I was at a dinner party last week with energetic young people like myself. The conversation flowed over various bottles of wine and hearty servings of fried chicken and lasagne. I met new people, which are often not as exciting a practice as we often make it out to be, and various topics were touched on and debated. You begin to see how these personalities that have been thrown together, some familiar with each other, some not, trying to mesh and negotiate this new space.
We talked about many things from Tiger Woods and Cristiano Ronaldo's legacies to how men approach women, and it was interesting to note how individuals tackle certain issues.
In a dinner party, there are always the hosts who've kindly offered up their home to entertain their friends. They are more often than not the peacekeeper whilst these debates are going on, and also provide much-needed breaks between conversation when they bring out a new tray of deliciousness. They try their hardest to make sure everyone is comfortable, and at the very least everyone gets their turn to speak.
Then there are the quiet ones who don't speak up nearly as often as they should, but when they do their points are powerful, and are able to silence the table for a few beats. They're the thinkers who you feel hold back, because they listen, they digest and then they engage. Every dinner party needs this kind of personality as it grounds everyone around them and reminds people that at the end of the day it may possibly not be all about you.

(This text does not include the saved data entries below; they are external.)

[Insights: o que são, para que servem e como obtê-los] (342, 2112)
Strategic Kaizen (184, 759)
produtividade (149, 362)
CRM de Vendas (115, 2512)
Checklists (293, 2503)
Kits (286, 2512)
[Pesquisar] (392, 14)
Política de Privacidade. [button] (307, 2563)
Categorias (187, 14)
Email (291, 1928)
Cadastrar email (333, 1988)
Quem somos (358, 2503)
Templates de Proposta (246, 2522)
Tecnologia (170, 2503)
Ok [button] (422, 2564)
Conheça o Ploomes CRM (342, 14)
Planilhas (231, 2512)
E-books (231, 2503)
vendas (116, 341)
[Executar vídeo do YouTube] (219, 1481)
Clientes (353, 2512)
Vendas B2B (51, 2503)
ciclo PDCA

Then there are the debating champions who want nothing more than for you to hear their points, and for them to hear their own points. The argument’s strength lies in mostly being able to interrupt like a pro, forever throwing in a "hold that point", when someone else is speaking. I'm afraid you'll be holding that point forever. They like the sound their point makes and for the most part aren't there to hear anything you have to say. And these are the ones, as mentioned earlier, who find it an unfathomable notion to be wrong.
I have always been one to fall between these two kinds of dinner party personalities. Drifting in and out of the conversation as I watch the debating champion take over. You do however get the feeling that by the end of the night, the only person whose points you remember was the person who was the loudest. Their points may have neither been good nor bad, just heard.
Maybe that needs to change. If we take a dinner party analogy and brought into the current landscape we find ourselves in, maybe it's time to start shifting the importance of the loudest voice and start focusing on the gems that are imparted by those who are given very little opportunity to speak, but when they do it's often measured, sober, and perhaps different to what we've thought is the norm for all of us this time.
How refreshing would it be to not always be hearing the same voices around the same issues all the time? So speak up. Interrupt the interrupter. Be memorable.
I look forward to that dinner party.